Re: Review Request 23358: SAMZA-225

Yan Fang Mon, 21 Jul 2014 17:51:20 -0700


> On July 16, 2014, 8:36 p.m., Martin Kleppmann wrote:
> > docs/learn/documentation/0.7.0/comparisons/spark-streaming.md, line 36
> > <https://reviews.apache.org/r/23358/diff/3/?file=632630#file632630line36>
> >
> >     This paragraph seems contradictory -- does Spark guarantee ordering or 
> > not? And what do you mean with "is not emphasized in the document"?
> >     
> >     My understanding is that Spark's transformation operators must be 
> > side-effect-free, so the order in which batches are processed is 
> > irrelevant. When one batch depends on the output of a previous batch (e.g. 
> > a window-based operation), Spark Streaming guarantees that the correct 
> > previous batch is used as input to the subsequent batch (which is 
> > effectively ordering, even if some of the execution may actually happen in 
> > parallel).
> >     
> >     I'm not sure about ordering of output operations (which may have 
> > side-effects).
> >     
> >     Another thing -- I believe Spark Streaming requires transformation 
> > operators to be deterministic. Is that true? If so, it would be worth 
> > mentioning, because 
> >     that may make it unsuitable for nondeterministic processing, e.g. a 
> > randomized machine learning algorithm. Samza has no such requirement.
> >     
> >     "Spark Streaming supports at-least once messaging semantics": you say 
> > below that Spark Streaming may lose messages if the receiver task fails. If 
> > this is the case, the guarantee is neither at-least-once nor at-most-once, 
> > but more like zero-or-more-times.
> 
> Yan Fang wrote:
>     When I say "is not emphasized in the document", mean that I could not 
> find relevant documents. From my test, the messages order in one DStream 
> seems guaranteed. But if you combine some DStreams in the process, no order 
> is guaranteed. 
>     
>     you are right, transformation operations are side-effect-free and output 
> operations (should) have the side-effects. And all transformation operations 
> only happen after output operations are called (because of lazy 
> implementation). 
>     
>     So I am a little conservative about the order of messages in Spark 
> Streaming in case I write something wrong.
>     
>     yes for "transformation operators to be deterministic". Because you only 
> apply the operations in a deterministic stream. Will mention that.
>     
>     they do lose data and work on that. 
> https://issues.apache.org/jira/browse/SPARK-1730, 
> https://issues.apache.org/jira/browse/SPARK-1647. It's a little weird in 
> Kafka situation. Because of the consumer offset, it does not lose data but 
> processes too many messages at the first, say , 2s, when you bring up the 
> receiver after the failure. Maybe I should mention it as well?
> 
> Martin Kleppmann wrote:
>     "not emphasized": maybe say that in Spark, since messages are processed 
> in batches by side-effect-free operators, the exact ordering of messages is 
> not important in Spark.
>     
>     Good find on the data loss issues, I'd suggest linking to SPARK-1647. I 
> don't understand the issue with Kafka. When it comes back after a failure, 
> does it start consuming from the latest offset, or some older offset?

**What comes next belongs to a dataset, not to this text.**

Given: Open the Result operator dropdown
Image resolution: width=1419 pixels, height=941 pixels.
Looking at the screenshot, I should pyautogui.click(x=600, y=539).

In terms of Kafka, when Spark Streaming restarts, it starts from the older 
offset where it fails. That means, if Spark Streaming is using Kafka as the 
input stream, it will not lose data in a receiver/driver failure scenario. 
However, since there are many unprocessed messages in the Kafka ( because it 
does not consume any data during the failure time), it will consume all the 
unprocessed messages at the first interval. After that, it goes to normal 
situation where it consumes as the same rate as the data is coming. Now they 
have a patch https://issues.apache.org/jira/browse/SPARK-1341 to control the 
rate.

But for sure it loses data if it's using Flume/Twitter data as the input stream.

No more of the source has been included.